Il dato comune a questi autori, secondo Parisoli, è una nuova insistenza sull'elemento della libertà e della volontà del soggetto, colto nella sua relazione creaturale rispetto alla divinità, cui fa da contraltare una concezione volontaristica della legge naturale. Nell'ottica dei francescani, e segnatamente di Ockham, l'immagine del creato come un cosmo razionale, governato dalle leggi di Dio e accessibile all'indagine razionale dell'uomo svanisce, per lasciare il posto a una rappresentazione nella quale il mondo è innanzitutto il prodotto della volontà arbitraria del suo creatore e nel quale non è più possibile orientarsi applicando le coordinate ermeneutiche del metodo del diritto naturale di impostazione tomistica, basate sulla derivazione di precetti morali dall'osservazione dell'ordine interno della natura.
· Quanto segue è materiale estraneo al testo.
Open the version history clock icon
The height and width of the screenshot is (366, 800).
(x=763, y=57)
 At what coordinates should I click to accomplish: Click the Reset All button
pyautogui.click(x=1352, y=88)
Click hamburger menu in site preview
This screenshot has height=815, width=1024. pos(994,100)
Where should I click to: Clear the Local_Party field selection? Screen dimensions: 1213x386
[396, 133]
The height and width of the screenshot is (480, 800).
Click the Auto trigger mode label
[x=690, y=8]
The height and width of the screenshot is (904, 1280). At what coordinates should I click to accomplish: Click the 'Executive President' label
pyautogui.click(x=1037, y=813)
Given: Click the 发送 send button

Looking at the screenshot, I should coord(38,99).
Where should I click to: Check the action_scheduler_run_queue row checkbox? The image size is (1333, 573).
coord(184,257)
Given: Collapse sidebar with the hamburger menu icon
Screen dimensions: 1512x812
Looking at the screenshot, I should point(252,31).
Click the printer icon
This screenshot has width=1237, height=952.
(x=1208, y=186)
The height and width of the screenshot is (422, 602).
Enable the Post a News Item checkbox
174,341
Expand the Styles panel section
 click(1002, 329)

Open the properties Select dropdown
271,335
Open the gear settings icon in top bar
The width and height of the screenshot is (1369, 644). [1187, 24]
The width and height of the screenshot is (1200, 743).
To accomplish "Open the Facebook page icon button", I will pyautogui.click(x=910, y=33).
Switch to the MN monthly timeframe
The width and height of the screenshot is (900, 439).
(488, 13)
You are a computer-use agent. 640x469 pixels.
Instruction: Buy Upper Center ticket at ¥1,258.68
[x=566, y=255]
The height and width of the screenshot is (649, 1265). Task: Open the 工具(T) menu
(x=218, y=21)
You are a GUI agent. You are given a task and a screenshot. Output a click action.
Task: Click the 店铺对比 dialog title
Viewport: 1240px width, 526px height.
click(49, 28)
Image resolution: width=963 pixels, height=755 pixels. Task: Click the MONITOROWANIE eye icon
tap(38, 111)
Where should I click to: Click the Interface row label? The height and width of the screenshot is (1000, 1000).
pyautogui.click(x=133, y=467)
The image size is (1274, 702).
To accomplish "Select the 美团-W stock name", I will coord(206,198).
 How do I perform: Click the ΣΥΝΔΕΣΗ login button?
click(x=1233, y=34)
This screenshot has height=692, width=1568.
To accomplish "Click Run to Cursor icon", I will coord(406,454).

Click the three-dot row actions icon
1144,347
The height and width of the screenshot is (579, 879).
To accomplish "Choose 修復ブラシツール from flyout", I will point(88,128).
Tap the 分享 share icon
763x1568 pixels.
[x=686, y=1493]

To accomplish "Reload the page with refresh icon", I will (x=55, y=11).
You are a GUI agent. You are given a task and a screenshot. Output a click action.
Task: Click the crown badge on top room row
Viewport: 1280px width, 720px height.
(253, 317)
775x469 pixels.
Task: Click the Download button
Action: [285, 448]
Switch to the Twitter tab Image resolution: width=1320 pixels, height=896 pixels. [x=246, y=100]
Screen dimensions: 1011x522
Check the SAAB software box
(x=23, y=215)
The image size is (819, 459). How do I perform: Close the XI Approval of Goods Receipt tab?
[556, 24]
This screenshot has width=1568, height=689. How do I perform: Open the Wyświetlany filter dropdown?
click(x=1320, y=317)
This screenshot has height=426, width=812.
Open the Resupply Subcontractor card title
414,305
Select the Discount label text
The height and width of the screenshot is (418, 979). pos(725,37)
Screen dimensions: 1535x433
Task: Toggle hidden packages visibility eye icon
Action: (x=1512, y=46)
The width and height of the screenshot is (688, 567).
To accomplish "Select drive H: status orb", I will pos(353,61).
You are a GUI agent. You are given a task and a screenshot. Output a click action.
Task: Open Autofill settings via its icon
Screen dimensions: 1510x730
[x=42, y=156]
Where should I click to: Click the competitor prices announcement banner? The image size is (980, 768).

La dissoluzione della forma mentis del diritto naturale apre così la strada alla nuova teoria dei diritti soggettivi sviluppata da Ockham, nella quale il nuovo modello antropologico elaborato dalla scuola francescana trova, per così dire, la sua realizzazione più coerente, dal momento che in esso si esprime in maniera compiuta l'idea che il soggetto individuale sia un soggetto essenzialmente libero, cui competono poteri e facoltà naturali adeguati al soddisfacimento dei suoi bisogni essenziali e in nome dei quali può rinunciare alla tutela apprestata dal sistema delle garanzie giuridiche positive.

Ne emerge una visione d'insieme senza dubbio stimolante, che Parisoli riesce oltretutto ad arricchire attraverso l'analisi di numerosi spunti tematici secondari sui quali non è qui possibile soffermarsi - si veda per esempio l'intero capitolo secondo, dedicato alla genesi della dottrina dell'infallibilità del pontefice. Tuttavia, non si può tacere del fatto che l'asse teorico principale, relativo all'interpretazione del pensiero politico di Ockham, si fonda su alcune intuizioni interpretative che non sono condivise dalla critica prevalente. Infatti, e in contrasto con quanto sostiene Parisoli, i contributi più recenti sulla teoria politica e giuridica del Veberabilis Inceptor tendono a ridimensionare l'aspetto volontaristico della dottrina di Ockham in favore di una considerazione più attenta degli elementi razionalisitici della sua riflessione morale e politica. Da questo punto di vista, la ricostruzione proposta da Parisoli appare criticabile soprattutto sotto due aspetti: in primo luogo perché tende a trascurare sistematicamente i numerosissimi passi in cui il filosofo francescano enfatizza il carattere razionale del diritto di natura (vedi in particolare Dialogus pars III, tract. II liber 3, cap. 6). Secondariamente, perché l'argomento che, nell'ottica di Parisoli, dovrebbe dimostrare l'incompatibilità fra la dottrina sviluppata da Ockham e la concezione tomista del diritto naturale si basa su un'interpretazione discutibile della dottrina di Tommaso. Parisoli sostiene che l'adesione di Ockham al nominalismo in metafisica e al volontarismo morale sono alla base del suo distacco dal diritto naturale, visto come un metodo per ricavare precetti di condotta dall'osservazione dell'ordine interno del cosmo (p. 122). Secondo altri interpreti, tuttavia, la teoria tomista del diritto naturale consiste soprattutto in una dottrina della derivabilità delle norme di condotta per via razionale a partire da precetti fondamentali autoevidenti. E una volta che la dottrina del diritto naturale sia interpretata in questi termini la supposta frattura fra tomismo e occamismo tende a ricompattarsi, perché anche Ockham sembra sostenere una concezione simile del diritto di natura.

In definitiva, dunque, ritengo che la proposta interpretativa avanzata da Parisoli non sia convincente. Ciò non diminuisce tuttavia l'interesse del suo lavoro e l'importanza della sua ricerca per offrire un'immagine più articolata della genesi della teoria dei diritti soggettivi.